"The Stanford Center for Internet and Society's Jennifer Granick, director of civil liberties, and Riana Pfefferkorn, cryptography fellow, said at Black Hat 2016 that companies are often under no legal obligation to comply with law enforcement data requests, because data requests are not orders and even court orders are not the law.
Granick said that under most of the legal statutes cited by law enforcement in data requests companies have the right to fight back over "issues of appropriateness, necessity, burden [and] security." Although she warned that even these issues can have murky definitions.
A meaningful burden could include the amount of work required to comply with the data request, potential damage to customers or financial or competitive damages to a company.
Granick and Pfefferkorn said many data requests fall under just a few statutes like CALEA, the Pen Register Act, the Wiretap Act and the All Writs Act. However, each of these statutes has limitations that should be understood.

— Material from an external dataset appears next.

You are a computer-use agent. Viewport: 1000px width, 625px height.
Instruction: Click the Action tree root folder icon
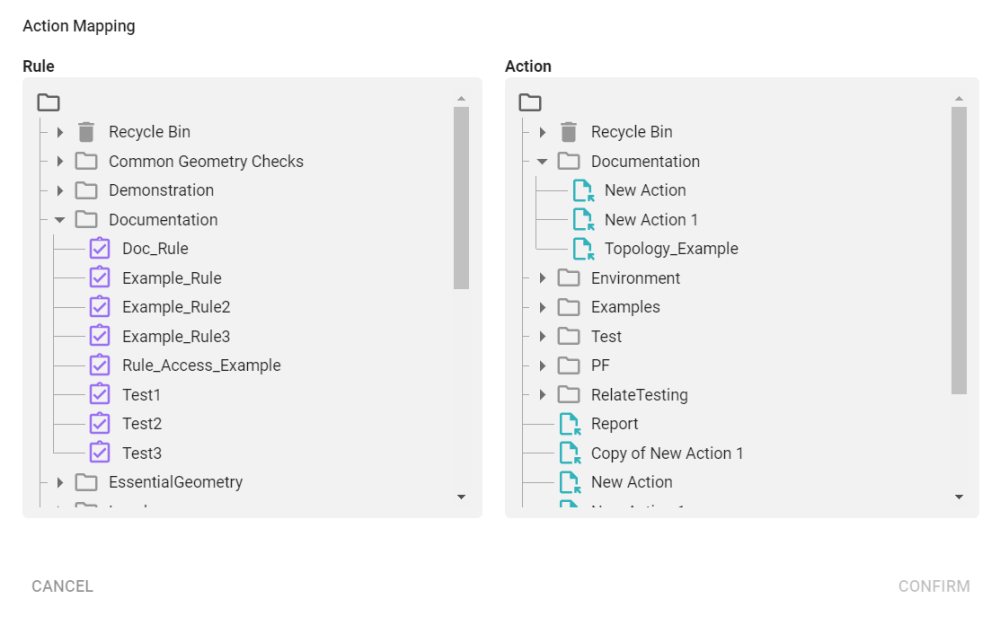[530, 102]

CALEA only applies to companies that aim to replace phone lines, Granick said, like VoIP services but it does not apply to internet services in general. The Pen Register and Wiretap Acts only apply if the technical assistance requested is "unobtrusive and necessary." The All Writs Act was written in 1789 and predates the Fourth Amendment, so it is still unclear if that act can be extended to modern technologies.
Additionally, Pfefferkorn said, these statutes stipulate companies should decrypt data if the provider has both the data and the decryption keys, but doesn't extend much further than that."